*Problem to work on*
Find every line in the items below that contains the string "bounding", and copy each of those lines.

Dataset entries:
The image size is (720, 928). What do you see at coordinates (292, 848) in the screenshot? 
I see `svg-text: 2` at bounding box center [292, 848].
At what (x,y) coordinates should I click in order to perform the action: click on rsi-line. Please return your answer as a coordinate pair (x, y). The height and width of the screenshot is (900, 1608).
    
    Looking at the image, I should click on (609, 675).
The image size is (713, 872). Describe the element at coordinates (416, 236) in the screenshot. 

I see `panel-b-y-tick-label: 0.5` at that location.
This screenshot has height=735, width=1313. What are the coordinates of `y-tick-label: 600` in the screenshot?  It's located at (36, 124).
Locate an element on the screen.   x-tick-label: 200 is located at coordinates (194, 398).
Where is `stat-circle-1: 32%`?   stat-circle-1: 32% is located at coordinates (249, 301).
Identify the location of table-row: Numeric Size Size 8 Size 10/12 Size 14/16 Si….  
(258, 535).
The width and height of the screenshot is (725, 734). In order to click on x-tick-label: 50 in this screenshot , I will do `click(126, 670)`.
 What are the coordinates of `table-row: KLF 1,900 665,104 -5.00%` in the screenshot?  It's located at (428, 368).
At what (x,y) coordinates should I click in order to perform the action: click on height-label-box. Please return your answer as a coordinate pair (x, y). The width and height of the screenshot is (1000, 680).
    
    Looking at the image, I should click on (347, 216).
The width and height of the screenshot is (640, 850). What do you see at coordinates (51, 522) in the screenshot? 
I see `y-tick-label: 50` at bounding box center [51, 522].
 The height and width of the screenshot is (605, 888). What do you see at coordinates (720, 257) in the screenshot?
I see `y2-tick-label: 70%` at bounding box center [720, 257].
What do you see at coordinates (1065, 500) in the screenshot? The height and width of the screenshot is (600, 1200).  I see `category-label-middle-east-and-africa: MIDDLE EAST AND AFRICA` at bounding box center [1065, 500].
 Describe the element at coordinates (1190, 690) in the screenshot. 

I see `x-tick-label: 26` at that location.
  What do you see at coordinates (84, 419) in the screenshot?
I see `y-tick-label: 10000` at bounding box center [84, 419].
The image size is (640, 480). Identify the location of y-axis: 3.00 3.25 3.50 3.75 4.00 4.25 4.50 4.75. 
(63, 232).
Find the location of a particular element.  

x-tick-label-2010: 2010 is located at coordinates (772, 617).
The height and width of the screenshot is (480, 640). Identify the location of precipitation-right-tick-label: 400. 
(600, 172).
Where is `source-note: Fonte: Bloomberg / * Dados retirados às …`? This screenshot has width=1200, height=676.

*Exercise solution*
I see `svg-text: 2` at bounding box center [292, 848].
I see `y-tick-label: 50` at bounding box center [51, 522].
I see `y2-tick-label: 70%` at bounding box center [720, 257].
What do you see at coordinates (1065, 500) in the screenshot? The height and width of the screenshot is (600, 1200).  I see `category-label-middle-east-and-africa: MIDDLE EAST AND AFRICA` at bounding box center [1065, 500].
I see `y-tick-label: 10000` at bounding box center [84, 419].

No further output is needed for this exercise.